Susan B. Anthony
1820—1906
The true republic: men, their rights and nothing more: women, their rights and nothing less. - Susan B. Anthony
Susan B. Anthony, a courageous fighter for equal justice in the country that she loved, did not live to see the movement she is synonymous with—votes for women—achieve its goal. Nonetheless, she will go down in history as one of women's suffrage's most energetic advocates. Born to a Quaker family in Adams, Massachusetts, Anthony was educated alongside her brothers (unusual for that time). She met Frederick Douglass and William Lloyd Garrison and became an avid abolitionist by the age of 17, speaking out against slavery even when some thought it inappropriate for a woman to speak out publicly.
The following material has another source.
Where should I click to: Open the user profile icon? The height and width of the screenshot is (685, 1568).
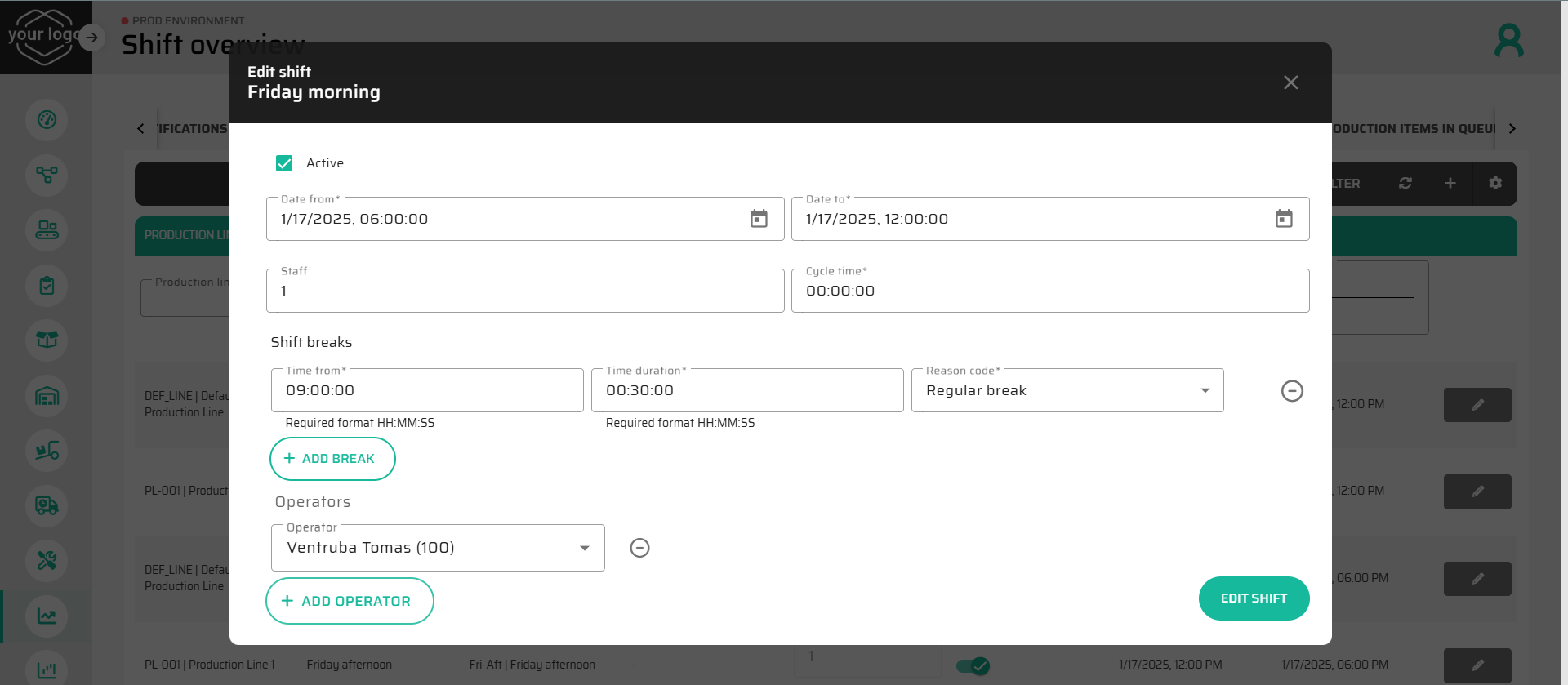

Alongside her friend Elizabeth Cady Stanton, Susan B. Anthony founded the American Equal Rights Association to fight for women's right to vote. Though the movement had been unsuccessful, Anthony voted for President in 1872 in Rochester, New York. She was arrested! Her case drew even more attention to the women's suffrage movement, and eventually Anthony became the head of a consolidated organization for women's suffrage, the National Woman Suffrage Association. Fourteen years after Anthony's death in 1906, Congress passed the 19th Amendment, ensuring that women had the right to vote.